Basically, Honey Bunches of Oats Raisin Medley tastes almost like what would happen if you were really bored and decided to separate a box of raisin bran into raisins and bran flakes, and then throw the raisins into a box of Honey Bunches of Oats Honey Roasted cereal and feed the bran flakes to the birds that hang out near the car of someone you do not like.

Oh wait, that wasn’t very basic. But this is: Post Honey Bunches of Oats Raisin Medley is damn good.

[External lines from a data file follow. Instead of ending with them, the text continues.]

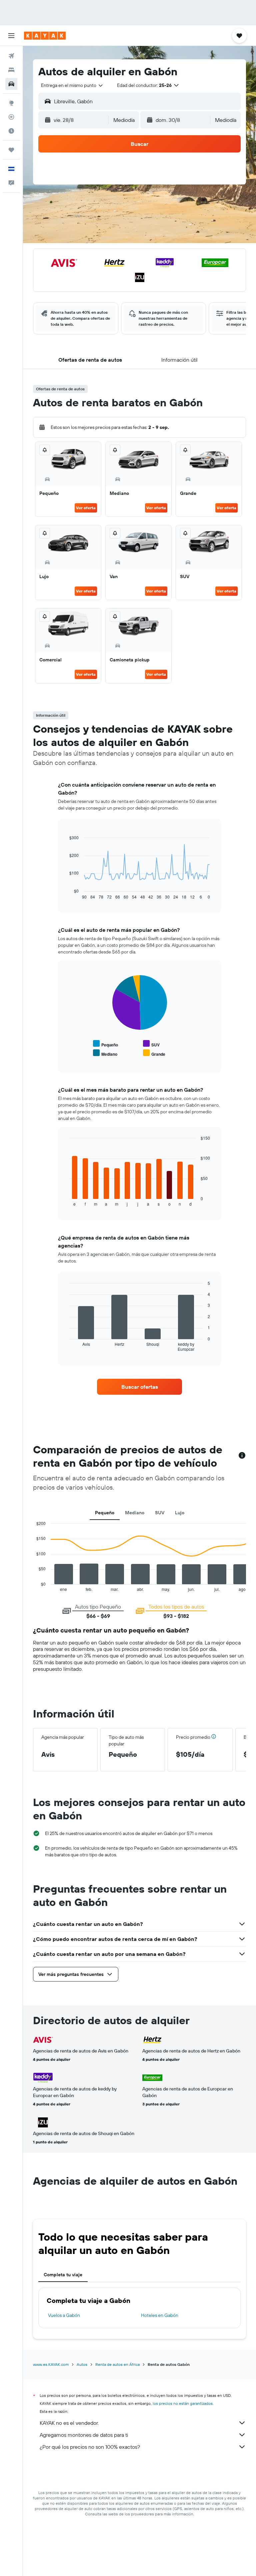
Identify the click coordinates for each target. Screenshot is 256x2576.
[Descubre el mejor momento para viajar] (11, 131)
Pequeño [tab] (104, 1513)
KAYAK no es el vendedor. (69, 2422)
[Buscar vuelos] (11, 56)
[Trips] (11, 150)
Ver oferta (86, 507)
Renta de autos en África (117, 2364)
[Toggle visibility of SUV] (151, 1044)
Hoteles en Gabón (159, 2315)
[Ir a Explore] (11, 103)
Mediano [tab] (134, 1513)
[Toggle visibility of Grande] (154, 1053)
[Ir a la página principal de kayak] (45, 36)
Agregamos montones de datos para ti (84, 2434)
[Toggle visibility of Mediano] (105, 1053)
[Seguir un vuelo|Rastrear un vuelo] (11, 117)
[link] (139, 1387)
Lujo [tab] (179, 1513)
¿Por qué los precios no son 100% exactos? (90, 2446)
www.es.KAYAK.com (51, 2364)
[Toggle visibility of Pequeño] (105, 1044)
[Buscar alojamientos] (11, 70)
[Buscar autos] (11, 84)
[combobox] (72, 85)
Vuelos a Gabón (64, 2315)
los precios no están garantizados (183, 2403)
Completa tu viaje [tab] (63, 2275)
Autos (82, 2364)
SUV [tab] (159, 1513)
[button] (11, 35)
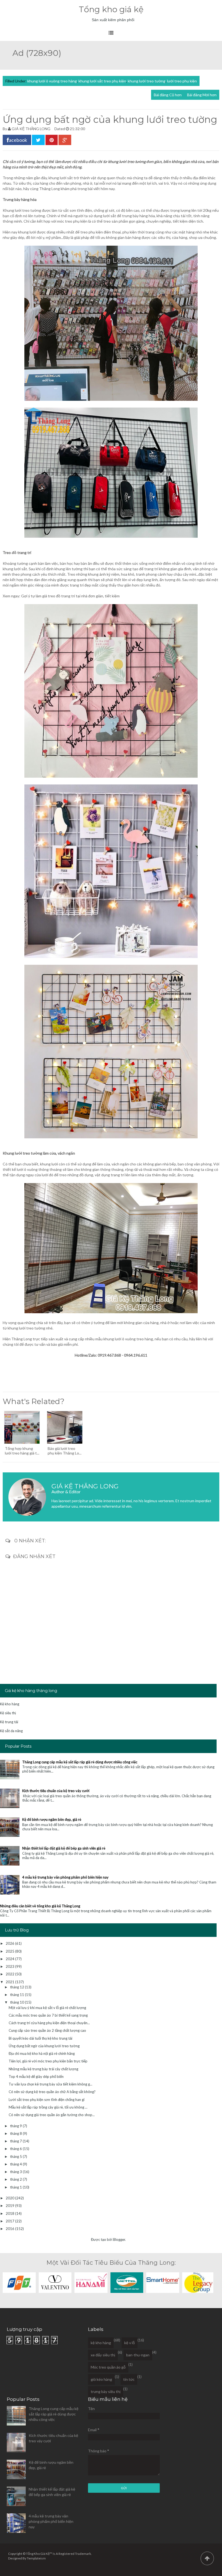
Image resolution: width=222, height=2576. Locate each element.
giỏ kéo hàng (101, 2379)
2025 (10, 1951)
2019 (10, 2205)
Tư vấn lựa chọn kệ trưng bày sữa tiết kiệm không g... (50, 2084)
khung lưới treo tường (146, 81)
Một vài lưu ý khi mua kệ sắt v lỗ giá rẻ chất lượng (47, 2007)
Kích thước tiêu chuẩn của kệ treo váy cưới (55, 1791)
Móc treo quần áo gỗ (108, 2367)
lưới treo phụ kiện (182, 81)
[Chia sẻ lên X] (38, 140)
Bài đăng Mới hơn (202, 94)
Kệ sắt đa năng (11, 1731)
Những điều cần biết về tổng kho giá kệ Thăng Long (40, 1906)
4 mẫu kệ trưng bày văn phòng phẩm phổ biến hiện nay (65, 1877)
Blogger (119, 2239)
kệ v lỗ (129, 2342)
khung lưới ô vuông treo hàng (52, 81)
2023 (10, 1966)
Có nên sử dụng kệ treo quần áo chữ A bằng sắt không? (52, 2092)
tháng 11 (17, 1994)
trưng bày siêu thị (105, 2391)
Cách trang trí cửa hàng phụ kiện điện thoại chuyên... (49, 2023)
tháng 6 (16, 2148)
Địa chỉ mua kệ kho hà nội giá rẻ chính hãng (42, 2053)
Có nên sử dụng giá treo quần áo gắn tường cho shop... (52, 2115)
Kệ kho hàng (9, 1704)
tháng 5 (16, 2156)
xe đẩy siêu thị (103, 2355)
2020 (10, 2198)
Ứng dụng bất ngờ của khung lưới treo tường (44, 2046)
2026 (10, 1943)
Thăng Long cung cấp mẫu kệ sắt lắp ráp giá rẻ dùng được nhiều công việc (79, 1762)
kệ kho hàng (101, 2342)
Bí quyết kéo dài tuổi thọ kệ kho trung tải (40, 2038)
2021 (10, 1982)
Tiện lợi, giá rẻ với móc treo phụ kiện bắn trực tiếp (48, 2061)
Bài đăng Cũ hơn (168, 94)
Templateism (36, 2558)
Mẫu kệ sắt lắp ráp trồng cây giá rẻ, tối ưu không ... (48, 2107)
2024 (10, 1959)
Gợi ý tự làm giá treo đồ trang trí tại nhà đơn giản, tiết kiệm (70, 596)
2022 (10, 1974)
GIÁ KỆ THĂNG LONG (31, 128)
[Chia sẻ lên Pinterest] (51, 140)
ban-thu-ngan (137, 2355)
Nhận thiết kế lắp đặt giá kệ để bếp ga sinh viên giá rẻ (63, 1848)
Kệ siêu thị (8, 1713)
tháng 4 (16, 2164)
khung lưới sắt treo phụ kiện (102, 81)
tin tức (129, 2379)
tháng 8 (16, 2133)
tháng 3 (16, 2172)
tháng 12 (17, 1987)
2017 (10, 2221)
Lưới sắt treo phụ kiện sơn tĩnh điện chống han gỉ (46, 2099)
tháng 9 (16, 2126)
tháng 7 (16, 2141)
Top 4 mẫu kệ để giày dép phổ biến (36, 2076)
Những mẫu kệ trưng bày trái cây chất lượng (43, 2069)
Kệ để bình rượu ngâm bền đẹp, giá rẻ (51, 1819)
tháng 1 (16, 2187)
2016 (10, 2228)
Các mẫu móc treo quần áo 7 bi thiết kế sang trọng (48, 2015)
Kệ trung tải (9, 1722)
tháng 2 (16, 2179)
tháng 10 (17, 2002)
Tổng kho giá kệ (111, 9)
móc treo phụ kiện (72, 221)
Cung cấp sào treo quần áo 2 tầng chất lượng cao (47, 2030)
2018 (10, 2213)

The multi-grain flakes and oat clusters bring the crunchy, while the raisins bring the chewy. Although, the flakes in Honey Bunches of Oats are notorious for getting soggy quickly, but the oat clusters don’t and they provide a nice crunch when the flakes get milklogged. There were a lot of plump raisins in the box I purchased, and while eating through the box one bowl at a time, I found that most of my spoonfuls had a raisin in it. The three types of raisins pretty much look and taste the same, but that’s fine with me. However, all is not perfect with this cereal. I do wish it was a little sweeter and that instead of having a touch of honey, it had an inappropriate fondling of honey.

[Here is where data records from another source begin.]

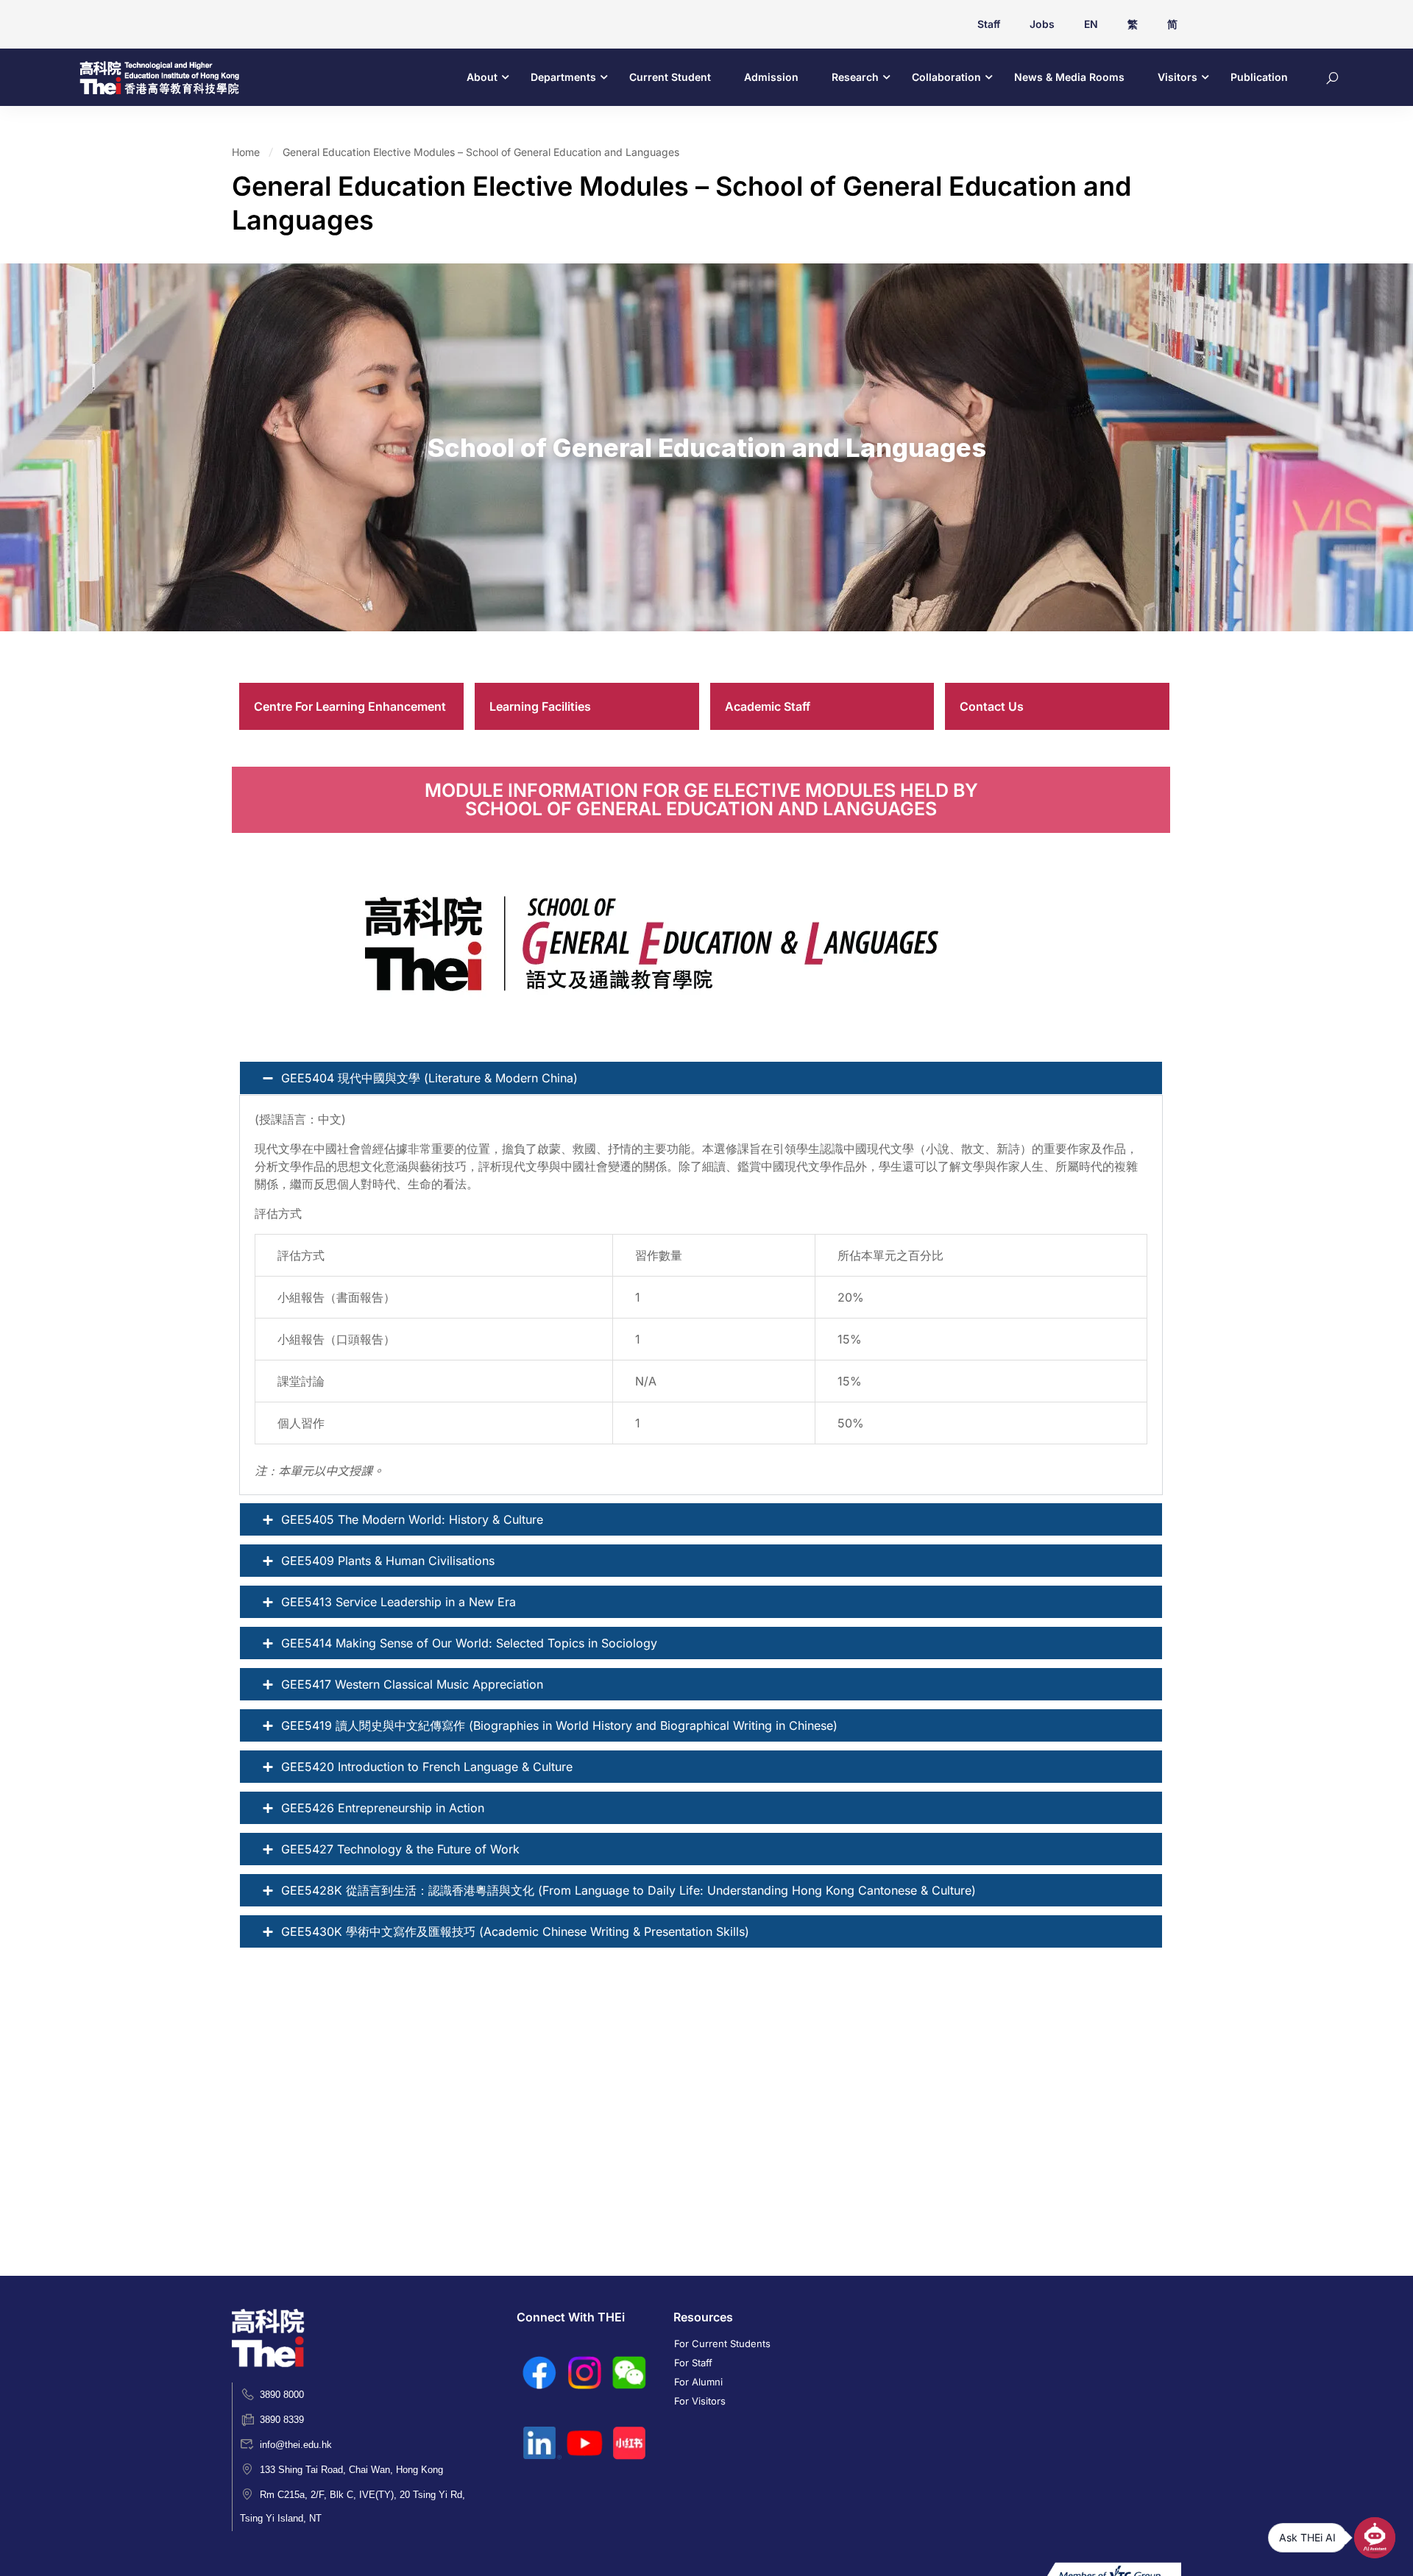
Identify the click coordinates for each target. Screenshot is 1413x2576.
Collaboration (946, 77)
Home (246, 152)
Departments (563, 77)
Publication (1259, 77)
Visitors (1177, 77)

Post Honey Bunches of Oats Raisin Medley Closeup

Honey Bunches of Oats Raisin Medley is now my favorite Honey Bunches of Oats variety, and it might be one of my favorite cereals of all time. No, Post is not paying me to say that, although if they were willing to pay me for saying that, I’d gladly accept a check made out to “Cash” in an amount somewhere in the neighborhood of $100,000 and the $2.99 I paid for the box.

Personally, I don’t why this marriage between cereal and raisins didn’t happen sooner because Honey Bunches of Oats have been around for over two decades and raisins have been around since someone got drunk on wine and left grapes out in the sun.

During those years of not having Honey Bunches of Oats Raisin Medley, I’ve had to tolerate lame attempts at combining Honey Bunches of Oats with fruits, like Honey Bunches of Oats with Real Strawberries, Honey Bunches of Oats with Real Bananas, and Honey Bunches of Oats with Real Peaches. I have so much disdain for those varieties that they’ve made me want to throw some Honey Punches of Oats at Sugar Bear’s Grape Nuts.

Although I’ve had to wait for it, Honey Bunches of Oats Raisin Medley was worth it.

(Nutrition Facts – 1 cup (cereal only) – 200 calories, 20 calories from fat, 2 grams of fat, 0 grams of saturated fat, 0.5 grams of polyunsaturated fat, 1 gram of monounsaturated fat, 0 milligrams of cholesterol, 200 milligrams of sodium, 120 milligrams of potassium, 42 grams of carbohydrates, 2 grams of fiber, 14 grams of sugar, 26 grams of other carbohydrates, 3 grams of protein, and a bunch of vitamins and minerals.)

Item: Post Honey Bunches of Oats Raisin Medley
Price: $2.99 (on sale)
Size: 17 ounces
Purchased at: Safeway
Rating: 9 out of 10
Pros: Awesome combination of Honey Bunches of Oats and raisins. My favorite Honey Bunches of Oats variety. Lots of raisins. Being the number one Google result for the phrase “Honey Punches of Oats.” Contains a bunch of vitamins and minerals. Sunscreen.
Cons: Could’ve had a little bit more honey flavor. Getting a D in Journalism 151. Didn’t come out sooner. No real taste difference between the three types of raisins. Feeding birds bran flakes. Sunburn.